Classical Music is Underrated


Lucy Barney, Polaris Editor

Mainstream music has taken the hearts of many people, young and old. Throughout the rapid spread of today’s mainstream music, a multitude of other genres have been neglected. Classical music is one of the many genres that have been pushed aside. Since the end of the 19th century, classical music has been ignored despite its beauty and the in-depth emotional connection its listeners acquire. 

We live in a world where trends come and go in a matter of weeks or months, where there is constant competition amongst artists for streams and are aggressively putting out their music causing classical music to fall behind. Our generation, gen z, is influenced by what’s popular and mainstream, not by a culture that is old and dying. According to HEADPHONES ADDICT, only about 30% of Americans listen to classical music.

Classical music feels much different from modern music. It tells a story through the complex dynamics written by its composer. Only a melomaniac, someone very fond of music, could understand the busy yet sophisticated sounds that are heard note by note. Without words, the emotionally rich tones are absorbed deeper and clearer compared to mainstream songs that share their messages with words and tone. This art is something a lot of people, sadly, don’t understand. 

People now are desensitized to classical music’s beauty. When you listen to a classical song, your body releases a chemical called dopamine. This chemical is like a natural feel-good drug that your body gives off during certain pleasurable experiences. Music is a pleasure. We listen to music to feel certain emotions that make us feel good. According to Symphony Central Coast, the dopamine released when listening to classical music also prevents the release of stress hormones. When stress is not released, the mood is improved, which refreshes your brain and makes tasks like studying more enjoyable.

Not only does this genre of music remove stress but also improves your memory. In a study from the Department of Medical Genetics at the University of Helsinki, students made the discovery that listening to classical music, even for just a short period of time, can modulate genes related to brain function and memory. The people they studied who listened to classical music were positively affected. This study also discovered that listening to classical music is related to neurodegenerative diseases that cause people stress and anxiety. Classical music makes the brain happy which keeps these diseases from starting. A healthy brain means a happy brain.  

Classical music must be the savior for our brains because, not only does it keep us happy, but it also allows people a better night’s sleep. A study by the Institute of Behavioural Science at Semmelweis University discovered the effects this music has on sleep. Because classical music reduces anxiety and stress, it also reduces sympathetic nervous system activity. This all together allows a person to get drowsy. 

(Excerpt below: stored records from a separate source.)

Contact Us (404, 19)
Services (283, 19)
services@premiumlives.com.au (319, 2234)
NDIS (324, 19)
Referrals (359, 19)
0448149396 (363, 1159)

Not many people know about the effects classical music could have on them. They choose to listen to other music that may not be doing as much good. Marina Aziz, a junior at North High, said she didn’t like classical music because, “it’s just old really old, and not my taste.” I think if she gave it a chance, she would be pleasantly surprised. 

Marc Gonzalez, a history teacher at North High, would probably disagree with Marina’s insights. He said, “If more people listen to classical music, they would find it enjoyable and peaceful. I think it can stir emotions within listeners that are different from most music.”

Classical music should play a more important role in modern-day life because of all the positives it can bring someone. The connection that can grow between it and its listeners is unlike any other compared to modern mainstream music.